Task prompt: Extract the lines from the start through the line that contains "menu-item: 宝珠合成 is", including both ends, and copy them exactly. Leave the pictures out.

┄┄┄┄┄┄┄┄┄┄

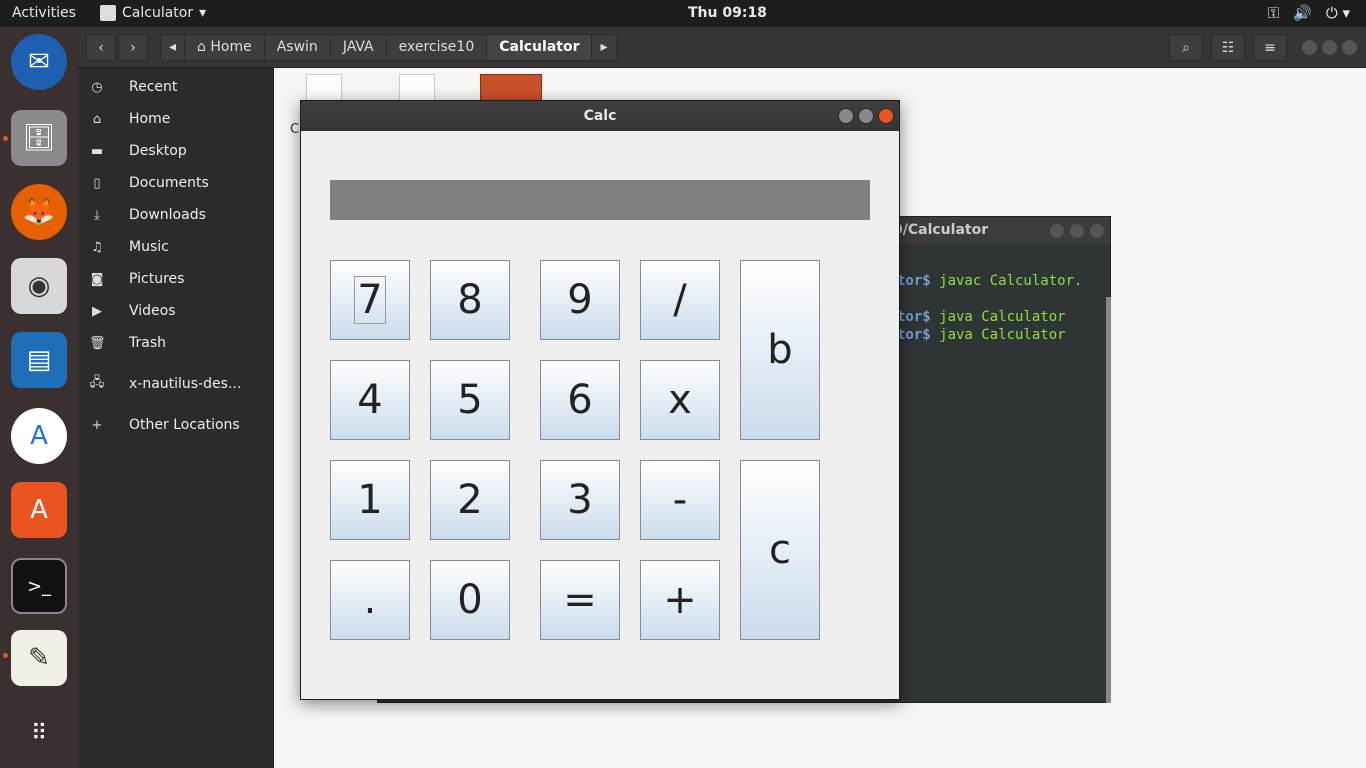  What do you see at coordinates (39, 436) in the screenshot?
I see `android-studio-icon: A` at bounding box center [39, 436].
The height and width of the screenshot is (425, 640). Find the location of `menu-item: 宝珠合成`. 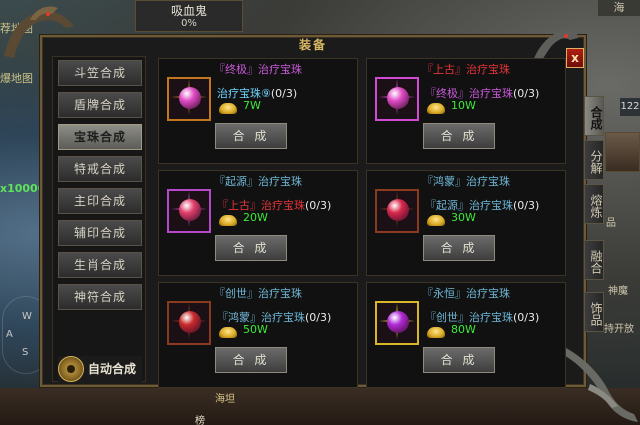

menu-item: 宝珠合成 is located at coordinates (100, 137).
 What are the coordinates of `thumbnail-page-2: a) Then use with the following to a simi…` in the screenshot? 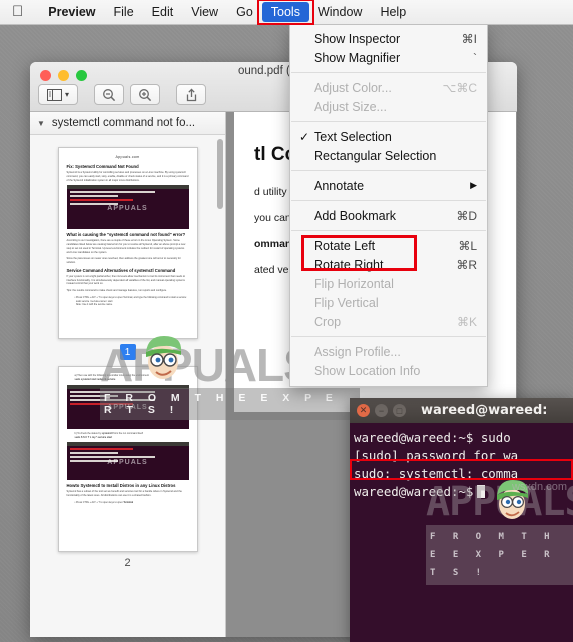 It's located at (128, 468).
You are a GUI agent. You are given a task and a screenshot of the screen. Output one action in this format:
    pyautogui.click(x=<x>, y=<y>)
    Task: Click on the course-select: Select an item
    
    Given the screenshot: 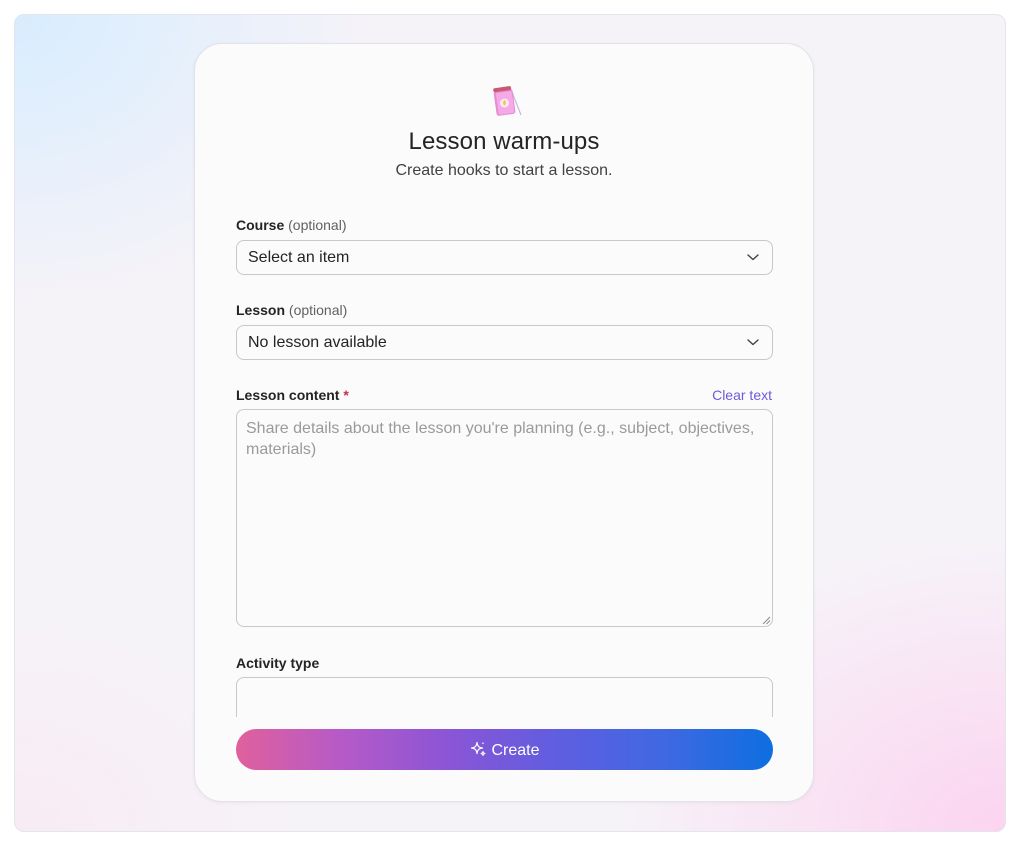 What is the action you would take?
    pyautogui.click(x=504, y=258)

┄┄┄┄┄┄┄┄┄┄

Response area:
  What do you see at coordinates (39, 436) in the screenshot?
I see `android-studio-icon: A` at bounding box center [39, 436].
The height and width of the screenshot is (425, 640). Find the location of `menu-item: 宝珠合成`. 

menu-item: 宝珠合成 is located at coordinates (100, 137).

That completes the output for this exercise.